Every line of the entries below that carries the string "computer" should be copied.

▶

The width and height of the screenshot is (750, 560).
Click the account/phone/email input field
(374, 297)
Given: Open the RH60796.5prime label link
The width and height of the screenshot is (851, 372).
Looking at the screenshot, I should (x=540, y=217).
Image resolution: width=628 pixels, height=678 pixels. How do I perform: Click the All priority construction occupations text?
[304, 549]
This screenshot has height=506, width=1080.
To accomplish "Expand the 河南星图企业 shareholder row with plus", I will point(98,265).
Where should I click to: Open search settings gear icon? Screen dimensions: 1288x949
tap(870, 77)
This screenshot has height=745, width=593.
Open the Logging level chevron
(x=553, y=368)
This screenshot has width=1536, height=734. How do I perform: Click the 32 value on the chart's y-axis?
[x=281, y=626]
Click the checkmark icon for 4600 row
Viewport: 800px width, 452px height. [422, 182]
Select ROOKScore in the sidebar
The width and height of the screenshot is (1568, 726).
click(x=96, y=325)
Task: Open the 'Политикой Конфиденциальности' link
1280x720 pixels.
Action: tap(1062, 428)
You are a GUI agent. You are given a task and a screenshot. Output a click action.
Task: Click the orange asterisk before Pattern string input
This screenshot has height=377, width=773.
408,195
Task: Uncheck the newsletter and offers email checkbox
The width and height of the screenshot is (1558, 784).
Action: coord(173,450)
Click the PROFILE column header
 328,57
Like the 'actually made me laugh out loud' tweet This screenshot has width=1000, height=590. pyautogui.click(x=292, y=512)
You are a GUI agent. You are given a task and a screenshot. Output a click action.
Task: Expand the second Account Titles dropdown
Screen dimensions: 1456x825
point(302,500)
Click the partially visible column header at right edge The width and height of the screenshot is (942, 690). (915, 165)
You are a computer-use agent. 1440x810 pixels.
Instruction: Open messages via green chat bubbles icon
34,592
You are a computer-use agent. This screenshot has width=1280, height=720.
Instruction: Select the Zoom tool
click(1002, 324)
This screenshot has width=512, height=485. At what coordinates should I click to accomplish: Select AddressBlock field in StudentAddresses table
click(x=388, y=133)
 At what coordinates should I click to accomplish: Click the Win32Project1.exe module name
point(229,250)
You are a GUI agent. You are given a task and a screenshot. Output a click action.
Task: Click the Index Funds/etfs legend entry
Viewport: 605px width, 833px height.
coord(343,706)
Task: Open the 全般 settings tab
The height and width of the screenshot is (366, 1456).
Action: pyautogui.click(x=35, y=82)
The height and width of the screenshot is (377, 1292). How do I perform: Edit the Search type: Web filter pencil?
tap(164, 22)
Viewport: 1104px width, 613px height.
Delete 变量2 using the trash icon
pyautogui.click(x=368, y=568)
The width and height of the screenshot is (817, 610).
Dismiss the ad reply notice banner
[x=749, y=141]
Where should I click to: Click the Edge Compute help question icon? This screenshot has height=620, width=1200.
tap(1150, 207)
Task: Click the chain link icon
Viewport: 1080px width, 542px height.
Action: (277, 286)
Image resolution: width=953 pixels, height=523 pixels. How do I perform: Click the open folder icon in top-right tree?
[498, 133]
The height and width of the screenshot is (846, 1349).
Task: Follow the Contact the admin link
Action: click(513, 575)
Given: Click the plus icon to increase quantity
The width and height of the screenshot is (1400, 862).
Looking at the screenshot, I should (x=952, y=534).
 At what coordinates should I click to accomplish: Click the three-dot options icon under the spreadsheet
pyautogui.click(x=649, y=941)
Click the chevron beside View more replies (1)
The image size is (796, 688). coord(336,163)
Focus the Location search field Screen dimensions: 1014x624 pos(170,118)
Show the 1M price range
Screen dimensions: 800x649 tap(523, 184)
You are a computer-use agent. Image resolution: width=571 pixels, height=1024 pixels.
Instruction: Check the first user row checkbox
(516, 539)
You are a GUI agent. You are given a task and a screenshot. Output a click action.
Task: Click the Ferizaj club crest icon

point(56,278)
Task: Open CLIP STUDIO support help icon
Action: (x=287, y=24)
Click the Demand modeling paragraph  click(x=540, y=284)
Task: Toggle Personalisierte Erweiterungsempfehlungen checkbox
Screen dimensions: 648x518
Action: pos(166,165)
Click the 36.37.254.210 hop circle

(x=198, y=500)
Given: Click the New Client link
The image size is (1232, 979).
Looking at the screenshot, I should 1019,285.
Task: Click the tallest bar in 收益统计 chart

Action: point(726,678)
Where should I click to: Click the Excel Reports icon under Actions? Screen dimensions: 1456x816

◀

_Solution:_
You are a computer-use agent. 1440x810 pixels.
You are a computer-use agent. This screenshot has width=1280, height=720.
You are a computer-use agent. Image resolution: width=571 pixels, height=1024 pixels.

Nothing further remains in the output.